What is required - Set down exactly the lines from the one containing "Privacy Policy (53, 2485)" through the last line of the data below, and no others.
====================
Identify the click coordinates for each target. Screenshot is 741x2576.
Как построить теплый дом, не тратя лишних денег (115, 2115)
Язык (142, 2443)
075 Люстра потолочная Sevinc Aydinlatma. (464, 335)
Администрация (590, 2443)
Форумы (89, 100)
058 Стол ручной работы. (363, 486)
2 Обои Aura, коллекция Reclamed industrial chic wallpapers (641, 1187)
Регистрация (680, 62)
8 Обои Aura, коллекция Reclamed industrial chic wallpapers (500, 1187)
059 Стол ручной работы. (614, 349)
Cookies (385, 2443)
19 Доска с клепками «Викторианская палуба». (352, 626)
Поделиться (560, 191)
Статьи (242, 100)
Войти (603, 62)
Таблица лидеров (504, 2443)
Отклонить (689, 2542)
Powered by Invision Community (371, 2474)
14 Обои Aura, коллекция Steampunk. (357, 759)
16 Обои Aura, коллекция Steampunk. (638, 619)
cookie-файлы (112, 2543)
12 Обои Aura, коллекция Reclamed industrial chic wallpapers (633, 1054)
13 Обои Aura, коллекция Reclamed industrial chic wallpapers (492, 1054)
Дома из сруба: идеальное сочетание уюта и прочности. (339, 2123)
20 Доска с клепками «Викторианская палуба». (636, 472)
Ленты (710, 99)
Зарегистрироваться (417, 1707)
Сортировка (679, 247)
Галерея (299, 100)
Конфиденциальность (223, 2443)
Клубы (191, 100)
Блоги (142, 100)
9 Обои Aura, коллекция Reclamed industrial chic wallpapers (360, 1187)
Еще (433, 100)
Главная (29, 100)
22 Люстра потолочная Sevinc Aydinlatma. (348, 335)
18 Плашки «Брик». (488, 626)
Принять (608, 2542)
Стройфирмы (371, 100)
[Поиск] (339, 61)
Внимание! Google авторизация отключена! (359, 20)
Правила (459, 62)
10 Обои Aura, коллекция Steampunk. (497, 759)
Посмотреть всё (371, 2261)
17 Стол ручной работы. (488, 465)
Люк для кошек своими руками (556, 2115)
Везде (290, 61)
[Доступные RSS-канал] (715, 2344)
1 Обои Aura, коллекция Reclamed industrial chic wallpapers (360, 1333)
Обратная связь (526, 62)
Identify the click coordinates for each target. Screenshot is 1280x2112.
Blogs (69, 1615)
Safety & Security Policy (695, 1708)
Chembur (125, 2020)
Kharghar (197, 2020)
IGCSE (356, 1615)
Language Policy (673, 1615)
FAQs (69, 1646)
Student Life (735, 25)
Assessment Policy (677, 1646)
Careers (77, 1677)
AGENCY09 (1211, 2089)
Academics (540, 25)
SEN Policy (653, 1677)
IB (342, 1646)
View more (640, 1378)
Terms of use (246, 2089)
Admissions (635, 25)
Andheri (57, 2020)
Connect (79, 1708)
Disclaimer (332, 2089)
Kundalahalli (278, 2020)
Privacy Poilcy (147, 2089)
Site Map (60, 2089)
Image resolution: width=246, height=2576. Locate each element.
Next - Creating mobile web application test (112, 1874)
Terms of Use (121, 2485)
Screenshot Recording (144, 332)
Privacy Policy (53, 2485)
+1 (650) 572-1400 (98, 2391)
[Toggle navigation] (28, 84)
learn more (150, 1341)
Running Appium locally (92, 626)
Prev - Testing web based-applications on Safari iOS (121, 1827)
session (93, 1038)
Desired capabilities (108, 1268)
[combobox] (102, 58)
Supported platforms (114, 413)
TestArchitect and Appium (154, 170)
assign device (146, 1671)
====================
Response -
Privacy Policy (53, 2485)
+1 (650) 572-1400 (98, 2391)
[Toggle navigation] (28, 84)
learn more (150, 1341)
Running Appium locally (92, 626)
Prev - Testing web based-applications on Safari iOS (121, 1827)
session (93, 1038)
Desired capabilities (108, 1268)
[combobox] (102, 58)
Supported platforms (114, 413)
TestArchitect and Appium (154, 170)
assign device (146, 1671)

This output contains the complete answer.